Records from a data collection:

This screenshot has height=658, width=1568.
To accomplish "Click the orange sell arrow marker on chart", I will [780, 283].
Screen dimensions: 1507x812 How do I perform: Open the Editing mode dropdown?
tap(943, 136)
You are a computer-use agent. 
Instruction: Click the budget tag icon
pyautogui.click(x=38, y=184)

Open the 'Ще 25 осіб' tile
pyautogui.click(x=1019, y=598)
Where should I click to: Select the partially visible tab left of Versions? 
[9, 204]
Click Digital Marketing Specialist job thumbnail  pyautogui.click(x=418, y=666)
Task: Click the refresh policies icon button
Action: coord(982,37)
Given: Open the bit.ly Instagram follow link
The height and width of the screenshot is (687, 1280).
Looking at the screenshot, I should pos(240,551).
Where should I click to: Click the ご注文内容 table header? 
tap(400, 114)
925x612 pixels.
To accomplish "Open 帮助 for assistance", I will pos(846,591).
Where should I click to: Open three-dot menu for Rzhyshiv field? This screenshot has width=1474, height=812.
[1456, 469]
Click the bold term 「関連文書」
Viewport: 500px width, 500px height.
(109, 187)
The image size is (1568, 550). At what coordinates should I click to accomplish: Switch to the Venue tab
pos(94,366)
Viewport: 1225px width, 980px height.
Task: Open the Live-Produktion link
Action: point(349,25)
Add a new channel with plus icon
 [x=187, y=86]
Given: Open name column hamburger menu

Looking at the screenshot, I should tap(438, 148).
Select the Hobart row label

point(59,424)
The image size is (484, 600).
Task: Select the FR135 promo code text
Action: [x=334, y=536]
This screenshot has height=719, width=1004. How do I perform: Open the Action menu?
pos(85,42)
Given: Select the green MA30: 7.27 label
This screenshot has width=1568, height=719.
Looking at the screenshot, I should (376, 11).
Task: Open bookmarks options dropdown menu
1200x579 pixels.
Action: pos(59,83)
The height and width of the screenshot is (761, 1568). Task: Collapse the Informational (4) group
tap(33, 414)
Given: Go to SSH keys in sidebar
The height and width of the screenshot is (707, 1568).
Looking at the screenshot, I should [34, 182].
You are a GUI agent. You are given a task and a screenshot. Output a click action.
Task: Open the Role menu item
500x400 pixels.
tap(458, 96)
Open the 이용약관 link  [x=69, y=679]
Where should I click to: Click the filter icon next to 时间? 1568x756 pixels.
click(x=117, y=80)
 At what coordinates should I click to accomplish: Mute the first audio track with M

§ AIM: Turn every line of the data above into a JSON list of strings, one string per line, omitting the blank lines.

§ SOLUTION:
[
  "This screenshot has height=658, width=1568.",
  "To accomplish \"Click the orange sell arrow marker on chart\", I will [780, 283].",
  "Screen dimensions: 1507x812 How do I perform: Open the Editing mode dropdown?",
  "tap(943, 136)",
  "You are a computer-use agent. ",
  "Instruction: Click the budget tag icon",
  "pyautogui.click(x=38, y=184)",
  "Open the 'Ще 25 осіб' tile",
  "pyautogui.click(x=1019, y=598)",
  "Where should I click to: Select the partially visible tab left of Versions? ",
  "[9, 204]",
  "Click Digital Marketing Specialist job thumbnail  pyautogui.click(x=418, y=666)",
  "Task: Click the refresh policies icon button",
  "Action: coord(982,37)",
  "Given: Open the bit.ly Instagram follow link",
  "The height and width of the screenshot is (687, 1280).",
  "Looking at the screenshot, I should pos(240,551).",
  "Where should I click to: Click the ご注文内容 table header? ",
  "tap(400, 114)",
  "925x612 pixels.",
  "To accomplish \"Open 帮助 for assistance\", I will pos(846,591).",
  "Where should I click to: Open three-dot menu for Rzhyshiv field? This screenshot has width=1474, height=812.",
  "[1456, 469]",
  "Click the bold term 「関連文書」",
  "Viewport: 500px width, 500px height.",
  "(109, 187)",
  "The image size is (1568, 550). At what coordinates should I click to accomplish: Switch to the Venue tab",
  "pos(94,366)",
  "Viewport: 1225px width, 980px height.",
  "Task: Open the Live-Produktion link",
  "Action: point(349,25)",
  "Add a new channel with plus icon",
  " [x=187, y=86]",
  "Given: Open name column hamburger menu",
  "Looking at the screenshot, I should tap(438, 148).",
  "Select the Hobart row label",
  "point(59,424)",
  "The image size is (484, 600).",
  "Task: Select the FR135 promo code text",
  "Action: [x=334, y=536]",
  "This screenshot has height=719, width=1004. How do I perform: Open the Action menu?",
  "pos(85,42)",
  "Given: Select the green MA30: 7.27 label",
  "This screenshot has width=1568, height=719.",
  "Looking at the screenshot, I should (376, 11).",
  "Task: Open bookmarks options dropdown menu",
  "1200x579 pixels.",
  "Action: pos(59,83)",
  "The height and width of the screenshot is (761, 1568). Task: Collapse the Informational (4) group",
  "tap(33, 414)",
  "Given: Go to SSH keys in sidebar",
  "The height and width of the screenshot is (707, 1568).",
  "Looking at the screenshot, I should [34, 182].",
  "You are a GUI agent. You are given a task and a screenshot. Output a click action.",
  "Task: Open the Role menu item",
  "500x400 pixels.",
  "tap(458, 96)",
  "Open the 이용약관 link  [x=69, y=679]",
  "Where should I click to: Click the filter icon next to 时间? 1568x756 pixels.",
  "click(x=117, y=80)",
  " At what coordinates should I click to accomplish: Mute the first audio track with M"
]